Loading...
Loading...
Loading...
Run Kokoro TTS on a rented cloud GPU (RTX 3060, ~$0.05/hr) for **15x faster** audiobook conversion.
# Kokoro GPU on Vast.ai — Playbook
## Overview
Run Kokoro TTS on a rented cloud GPU (RTX 3060, ~$0.05/hr) for **15x faster** audiobook conversion.
Same audio quality, same API, same voices — just faster.
**Cost Strategy:**
- **Bulk/Standard Quality (Kokoro):** ~$0.01 per book | 11 books in one session = ~$0.18 total using RTX 3060.
- **High-Fidelity/Intent-Aware Quality:** Up to ~$1.00 - $3.00 per book. Willing to scale up to heavier GPUs (RTX 3090/4090 at ~$0.30+/hr) for next-gen models (like F5-TTS or advanced Kokoro variants) to achieve Amazon Polly Long-Form level intonation and prosody. Quality is the absolute priority over chasing zero cost for premium reads.
## Prerequisites
- Vast.ai account with credit (https://vast.ai)

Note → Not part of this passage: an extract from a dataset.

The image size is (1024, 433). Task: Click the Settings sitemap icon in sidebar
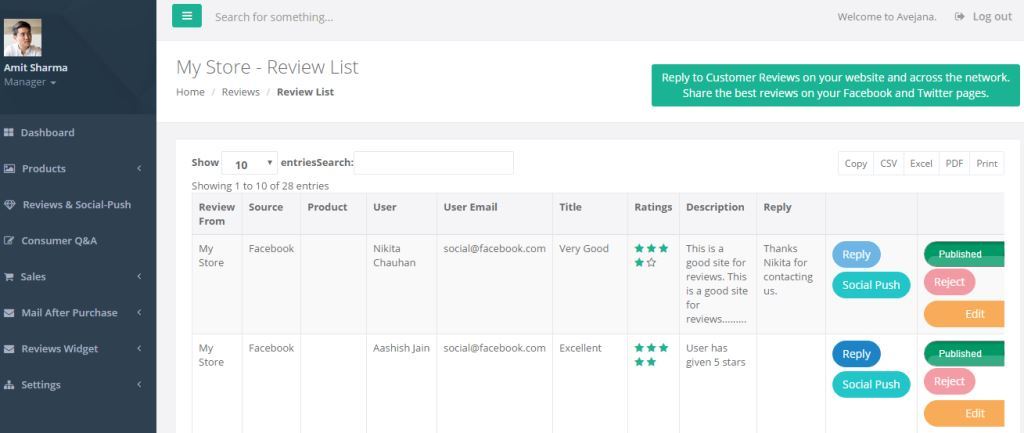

- Vast.ai CLI on zorin: `curl -s https://raw.githubusercontent.com/vast-ai/vast-python/master/vast.py -o /tmp/vast.py`
- No pip on zorin; use `python3 /tmp/vast.py` for all vastai commands
- API key saved: `python3 /tmp/vast.py set api-key <YOUR_KEY>`
- Stored at `~/.config/vastai/vast_api_key` on zorin
- SSH key at `~/.ssh/vastai_ed25519` on zorin
- SSH public key uploaded to Vast.ai dashboard (Account > SSH Keys)
## Template
**Template ID:** 343755
**Template hash:** `e2588a22cf5eef43df3d444ef4f25705`
The template includes:
- Image: `ghcr.io/remsky/kokoro-fastapi-gpu:latest`
- **Auto-restart watchdog** via `onstart` script — if Kokoro crashes, it restarts in 5 seconds
- SSH + direct ports enabled
- 20GB disk
- Pre-filtered search: RTX 3060, 1 GPU, ≤$0.06/hr, reliability >95%, fast internet
**ALWAYS use this template** when creating instances. It eliminates the #1 failure mode
(Kokoro crashing and needing manual restart).
## Quick Start
### 1. Spin up GPU instance FROM THE TEMPLATE
```bash
# On zorin — ALWAYS use the template:
python3 /tmp/vast.py create instance <OFFER_ID> --template e2588a22cf5eef43df3d444ef4f25705
# To browse matching offers first (template pre-filters, but you can also search):
python3 /tmp/vast.py search offers "gpu_name=RTX_3060 num_gpus=1 dph<=0.06 reliability>0.95 inet_down>500" --order dph
# Pick an offer ID from the list, then use the create command above
```
> **DO NOT** use `--image` directly. Always use `--template` so you get the onstart
> watchdog, SSH, and correct settings. Skipping the template is how you get crashes
> that need manual intervention.
### 2. Wait for it, get SSH info
```bash
# Check status (wait for "running"):
python3 /tmp/vast.py show instances
# Look for SSH Addr and SSH Port columns
# Verify Kokoro is running (onstart auto-starts it with watchdog):
ssh -i ~/.ssh/vastai_ed25519 -p <SSH_PORT> -o StrictHostKeyChecking=no root@<SSH_ADDR> \
"curl -s http://localhost:8880/v1/audio/voices | head -3"
```
If Kokoro isn't responding yet, give it 30-60 seconds — the onstart script launches it
in a watchdog loop that auto-restarts on crash. Check `/tmp/kokoro.log` on the instance.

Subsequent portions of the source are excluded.